Badass Women who Changed History

womens day

International Women’s Day is coming up on the 8th of March! This is an article that was published in the Esperance Tide celebrating some of the strong women who have changed history. Enjoy!

In 1917, a UK politician called Rowland Hunt was arguing against giving women the right to vote. He said, “There are obvious disadvantages about having women in Parliament. I do not know what is going to be done about their hats. How is a poor little man to get on with a couple of women wearing enormous hats in front of him?” Another MP, Frederick Banbury, argued that women’s emotional natures made them unsuitable for making decisions that would affect the nation. “Women are likely to be affected by gusts and waves of sentiment.” We’ve come a long way since those days. Women such as Margaret Thatcher, Angela Merkel, and Julia Gillard have broken new ground for women in politics, and demonstrated such steady temperaments that poor Banbury would surely be confused. Enormous hats have somehow not even been an issue.

International Women’s Day is on March 8th. It was first celebrated in 1911. It is a global day which celebrates the achievements of women, and how far we have come in achieving equality for the genders. (Before anyone asks ‘what about the men?’ there is a Men’s day also. It’s on November 19th.) We would not have many of the freedoms that we currently have if it was not for the courage and determination of many women of the past. These days, at least for us in Australia, a woman has opportunities that her ancestors would envy.

The Suffragettes were women in England who fought for the right to vote. They led protests and marches, and interrupted politicians who were giving speeches. They were some seriously pissed off women. They set churches on fire, because the Church of England was against women having the vote. They attacked politicians, and even fire bombed their houses. They vandalised Oxford street, and chained themselves to Buckingham Palace. When they were arrested and put in jail, they went on hunger strikes. The Suffragettes stopped their campaign of violence in 1914 when World War 1 broke out, and supported the war efforts. In 1918, women over the age of 30, who owned or occupied property, were finally given the right to vote in the UK. Here in Western Australia, women were given the right to vote in 1899. The first female politician ever elected in Australia was also from WA – Edith Cowan, who was elected to state parliament in 1921. Unfortunately, these rights were not extended to all women. Aboriginal people in Australia were not permitted to vote until 1962. The first Aboriginal woman, Nova Peris, was elected to Federal Parliament in 2013.

While women have historically been excluded from participating in the sciences, many significant scientific discoveries through the years have been made by women. A chemist called Rosalind Franklin made the initial ground-breaking discovery of the structure of DNA, but her colleagues Watson and Crick won a Nobel prize for their research on the discovery, without crediting Franklin’s contribution. Neuroscientist Candice Pert discovered a receptor that allows opiates to lock into the brain while she was still a graduate student. Her professor took credit for her discovery, and won an award for the achievement. Several African American women such as Katherine Johnson and Mary Jackson calculated trajectories for the early NASA space missions before computers were used. While their stories have now been told in the Hollywood hit Hidden Figures, up until recently their achievements were not widely recognised.
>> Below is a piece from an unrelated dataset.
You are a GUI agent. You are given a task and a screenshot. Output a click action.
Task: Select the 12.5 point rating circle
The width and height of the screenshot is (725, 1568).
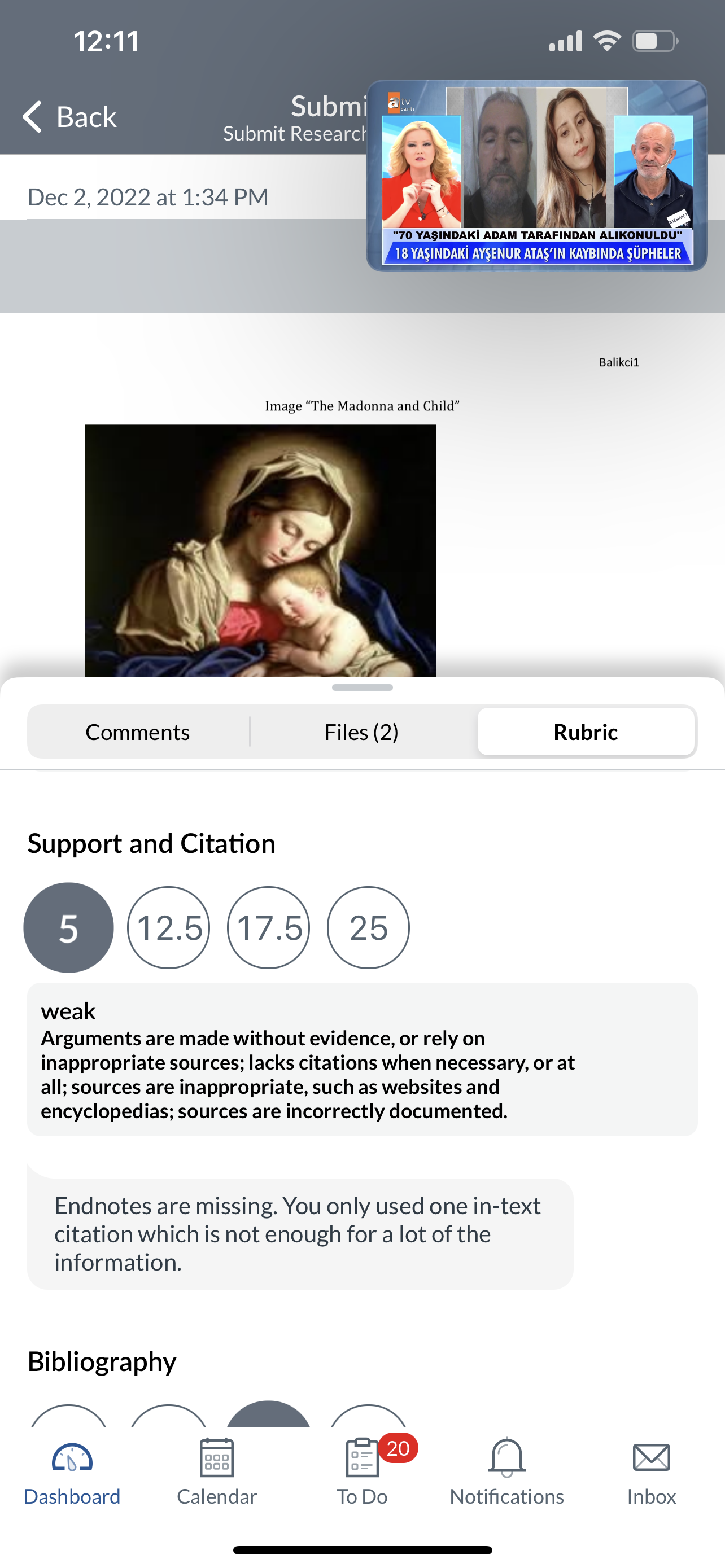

Malala Yousafzai became an activist at the age of 12. She lived in Northwest Pakistan, in an area where the Taliban banned girls from attending school. She began to speak out about her experiences, and advocate for girls having the right to an education. In retaliation, the Taliban attacked a school bus that she was on. She was shot in the head, but survived the attack, and after she recovered, she became an even more passionate activist for girls’ education. It is a significant issue, as two thirds of the world’s 774 million illiterate people are female. Globally, 31 million primary school age girls are not attending school. There are 33 million fewer girls than boys attending primary school.

Here in Esperance, we often celebrate the achievements of male explorers, pastoralists, and settlers who made our town what it is today. Women from our history are often overlooked. Sarah Brooks, who came to Esperance on foot from Albany, with her mother and brother, was one of the first settlers east of Esperance. She made a significant contribution to classifying the plants of the Esperance area, with two local plants named in her honour. Caroline Hannett was also one of the first settlers to arrive in the area, traveling on horseback from Northam while pregnant with her first child. She raised eight children, ran her own household as well as helping out at the Dempster homestead, and also nursed the Aboriginal explorer Tommy Windich in his dying days. Her ancestors still live in Esperance to this day. Another significant woman was Julia Sinclair, the first midwife in Esperance. Amongst the business of early life in the small settlement of Esperance, and acting as a nurse and midwife when needed, Julia also raised nine children.

This International Women’s Day, let’s remember the women who have paved the way for us in so many fields. Politicians, scientists, activists, sportspeople, and women in a range of other fields have accomplished incredible things, often with little recognition. Without them, there is no doubt that our lives would be remarkably different to what they are now. This March 8th, let’s celebrate strong women. Let’s raise our daughters with the courage to change the world, and undoubtedly, they will.